How can the Female Body Exist in the Workplace?

Am I the only one who over thinks her outfit for the work day? Not what outfit will look good to post on Instagram but rather concerned that in the wrong light my shirt might reveal my bra outline or is this pencil skirt too tight? These are thoughts that theoretically I should not have. I do not subscribe to victim blaming mentality, however these thoughts are pervasive and a fear that my clothes at work might be revealing and be deemed as unprofessional.

Are these concerns borne from actual co-worker interactions? Fortunately that is not the case for me personally. However what is one of the first questions we hear from the public and police when a woman is assaulted, those dreaded words of ‘what were you wearing?’ Such questions indicate that how women dress directly contributes to how they should be treated, a theory called sexual objectification, and relates to how “many women are sexually objectified and treated as an object to be valued for its use by others”(Bartky, 1990).

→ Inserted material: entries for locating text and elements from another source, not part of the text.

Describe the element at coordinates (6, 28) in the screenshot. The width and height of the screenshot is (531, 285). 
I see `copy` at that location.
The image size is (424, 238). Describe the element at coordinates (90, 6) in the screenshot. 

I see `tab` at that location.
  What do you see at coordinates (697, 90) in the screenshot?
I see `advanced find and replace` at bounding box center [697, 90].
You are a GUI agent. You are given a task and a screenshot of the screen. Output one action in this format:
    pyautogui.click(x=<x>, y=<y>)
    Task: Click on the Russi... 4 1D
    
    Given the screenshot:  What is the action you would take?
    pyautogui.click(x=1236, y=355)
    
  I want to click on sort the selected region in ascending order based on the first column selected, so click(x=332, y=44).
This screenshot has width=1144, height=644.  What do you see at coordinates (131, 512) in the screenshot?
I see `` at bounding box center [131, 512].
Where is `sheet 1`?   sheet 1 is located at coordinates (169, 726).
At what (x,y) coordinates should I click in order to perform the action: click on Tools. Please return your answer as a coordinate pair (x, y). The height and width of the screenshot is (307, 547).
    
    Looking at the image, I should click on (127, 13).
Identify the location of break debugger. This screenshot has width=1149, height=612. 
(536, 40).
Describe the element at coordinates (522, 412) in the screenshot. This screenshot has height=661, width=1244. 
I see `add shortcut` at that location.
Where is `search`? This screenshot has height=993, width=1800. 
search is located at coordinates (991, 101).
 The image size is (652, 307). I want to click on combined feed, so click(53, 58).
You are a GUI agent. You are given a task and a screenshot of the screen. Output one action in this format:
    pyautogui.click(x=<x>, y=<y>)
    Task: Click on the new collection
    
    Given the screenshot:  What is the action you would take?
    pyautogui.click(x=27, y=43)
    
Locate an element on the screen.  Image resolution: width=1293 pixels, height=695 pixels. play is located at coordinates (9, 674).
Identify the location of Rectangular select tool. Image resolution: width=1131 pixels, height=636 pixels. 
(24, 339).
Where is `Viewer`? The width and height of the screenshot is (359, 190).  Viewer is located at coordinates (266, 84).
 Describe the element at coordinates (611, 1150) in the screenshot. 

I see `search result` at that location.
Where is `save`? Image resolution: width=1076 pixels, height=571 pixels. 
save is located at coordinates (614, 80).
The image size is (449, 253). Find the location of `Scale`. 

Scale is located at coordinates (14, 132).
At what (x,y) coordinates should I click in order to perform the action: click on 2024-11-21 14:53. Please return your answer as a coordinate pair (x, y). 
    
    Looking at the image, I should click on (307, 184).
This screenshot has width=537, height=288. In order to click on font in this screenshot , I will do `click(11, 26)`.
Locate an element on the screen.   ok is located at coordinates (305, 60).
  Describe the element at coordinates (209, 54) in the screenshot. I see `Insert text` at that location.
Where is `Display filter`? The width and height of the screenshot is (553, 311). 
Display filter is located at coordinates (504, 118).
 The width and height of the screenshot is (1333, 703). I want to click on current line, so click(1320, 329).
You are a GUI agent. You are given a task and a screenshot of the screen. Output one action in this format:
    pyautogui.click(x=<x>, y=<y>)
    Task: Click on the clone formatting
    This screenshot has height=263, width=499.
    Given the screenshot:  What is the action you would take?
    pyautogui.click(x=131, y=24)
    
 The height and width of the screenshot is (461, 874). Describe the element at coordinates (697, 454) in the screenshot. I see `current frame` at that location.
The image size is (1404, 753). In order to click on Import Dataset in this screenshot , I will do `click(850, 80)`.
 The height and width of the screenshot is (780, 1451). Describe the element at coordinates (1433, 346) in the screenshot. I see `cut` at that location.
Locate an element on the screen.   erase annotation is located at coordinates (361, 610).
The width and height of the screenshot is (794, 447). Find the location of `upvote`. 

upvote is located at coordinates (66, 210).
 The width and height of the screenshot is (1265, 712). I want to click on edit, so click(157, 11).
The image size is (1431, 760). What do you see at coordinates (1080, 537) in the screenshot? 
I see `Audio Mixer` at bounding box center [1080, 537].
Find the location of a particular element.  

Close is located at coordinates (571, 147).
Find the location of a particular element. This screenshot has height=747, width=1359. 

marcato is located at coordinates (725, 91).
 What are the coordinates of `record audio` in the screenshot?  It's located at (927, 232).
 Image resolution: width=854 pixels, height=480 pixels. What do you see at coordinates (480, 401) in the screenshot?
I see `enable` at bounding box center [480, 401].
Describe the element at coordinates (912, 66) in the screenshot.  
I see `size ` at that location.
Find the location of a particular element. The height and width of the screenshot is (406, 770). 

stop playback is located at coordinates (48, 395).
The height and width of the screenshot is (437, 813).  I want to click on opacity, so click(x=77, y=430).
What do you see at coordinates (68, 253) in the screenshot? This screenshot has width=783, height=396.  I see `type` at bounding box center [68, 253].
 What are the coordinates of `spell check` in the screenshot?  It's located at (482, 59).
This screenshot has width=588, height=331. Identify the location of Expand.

Research has shown sexual objectification can be internalised and as result can “increase women’s opportunities for body shame – the emotion that results from measuring oneself against a cultural standard and coming up short” (Szymanski et al, 2011:8). This is compounded by other factors such as race: “SO [Sexual Objectification] is likely to be influenced by race/ethnicity…further elaboration of how external and internalised so may intersect with women’s other sociocultural identities is needed”(Szymanski et al, 2011:9).

This became clear in 2016 when images of a teaching assistant in a primary school was posted on the internet and drew both “substantial praise – she’s a pretty woman with an enviable figure – and visceral criticism” (D’Oyley, 2016). The fact that a black woman’s body was being publicly picked apart and commented on is a result of the way that racist historical images have displayed black women as immoral through over-sexualisation, as Dupont-Joshua points out: “black self-image has become distorted by a negative gaze installed by racist images and responses in the eye of the beholder, a process that was normalised in the main by education and upbringing” (Dupont-Joshua, 2003:23).

What has this got to do with business?

If sexual objectification is a part of our society that means it permeates all facets of society and that includes business. There is a large body of research on female attractiveness and perceptions of competence which indicates that “’what is beautiful is good (and competent)’ is generally sup- ported” (Jackson, Hunter, & Hodge, 1995). Obviously all types of businesses will have a policy on dress code that is appropriate, to improve this further would be to have a dress code policy that solely focuses on the job description, that is, that clothes – for men and women – should be suitable for the task in hand.

To help accept the female body in workspaces is to take the onus off women. If men are unable to ‘concentrate’ in the presence of women, we need to de-stigmatise female bodies, in particular the black female body, and this entails not treating a woman’s body as a public forum to linger over and talk about. To achieve this, businesses can implement training sessions on consent and appropriate workplace behaviour that is formed through consultations with female employees.